In Figure 8, we show the degree of structural refinement measured in term of ΔGDT-HA scores of the best of top five refined structures using refineD-NC with respect to the accuracy of the corresponding starting structures (in terms of GDT-HA) for targets of different lengths (Fig. 8A–C) and different accuracies of starting structures (Fig. 8D–F). Once again, the best improvement is observed for smaller targets having length less than 100 residues with 16.7% of starting structures showing remarkable examples of refinement by improving the starting structures by 5–20 GDT-HA units (Fig. 8A) and those in the medium range of starting accuracies having starting GDT-HA scores between 40 and 60 units with 15.6% cases making marked positive refinement of 5 or more GDT-HA units (Fig. 8E). We additionally examine whether the refinement performance is affected when a test protein shares the same family, superfamily and fold similarity with any of the 200 proteins in the training dataset (Supplementary Fig.
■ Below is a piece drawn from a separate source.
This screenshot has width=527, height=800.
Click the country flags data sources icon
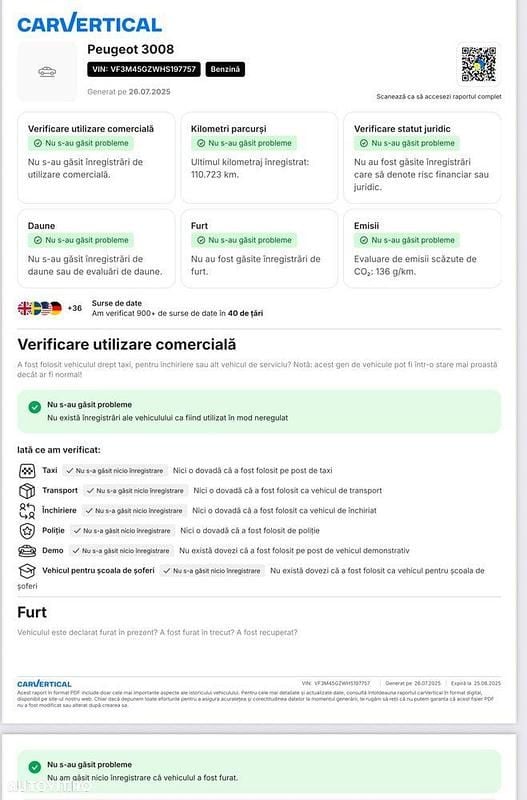[40, 308]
S1).
4 Conclusions
To use or not to use restraints during protein structure refinement remains a conundrum (Feig, 2017; Heo and Feig, 2018). We develop a novel refinement method called refineD, which uses deep discriminative learning based ensemble classifiers to predict multi-resolution probabilistic restraints from the starting structure and converts these restraints into scoring terms to guide conformational sampling during structure refinement and subsequently scores a pool of resulting refined structures using ensemble classifier based scoring. For the first time, we demonstrate that machine learning based restrained relaxation is able to address the tradeoff that exists between degree and consistency of refinement. refineD is shown to produce consistent and aggressive structural refinement through the use of cumulative and non-cumulative restraints. We demonstrate that the resolution of restraint directly affects the degree of conformational change that can be used for conservative or adventurous structure refinement. Compared to unrestrained relaxation or relaxation restrained to starting structures using the FastRelax application of Rosetta or atomic-level energy minimization based ModRefiner method, refineD delivers better performance in terms of consistency and substantial structural refinement. Moreover, homology-free refineD method outperforms MD simulation based FG-MD protocol, which uses homologous information. Collectively, these results demonstrate a promising new direction in protein structure refinement by using machine learning based restraints to drive moderately accurate template-based protein models closer to the native state, making refineD an useful contribution in the field of protein structure prediction in particular and protein structural bioinformatics in general.
Acknowledgements
The author wants to thank Md Hossain Shuvo and Sutanu Bhattacharya for helpful discussions.
Funding
The work was partially supported by an Auburn University new faculty start-up grant to DB.
Conflict of Interest: none declared.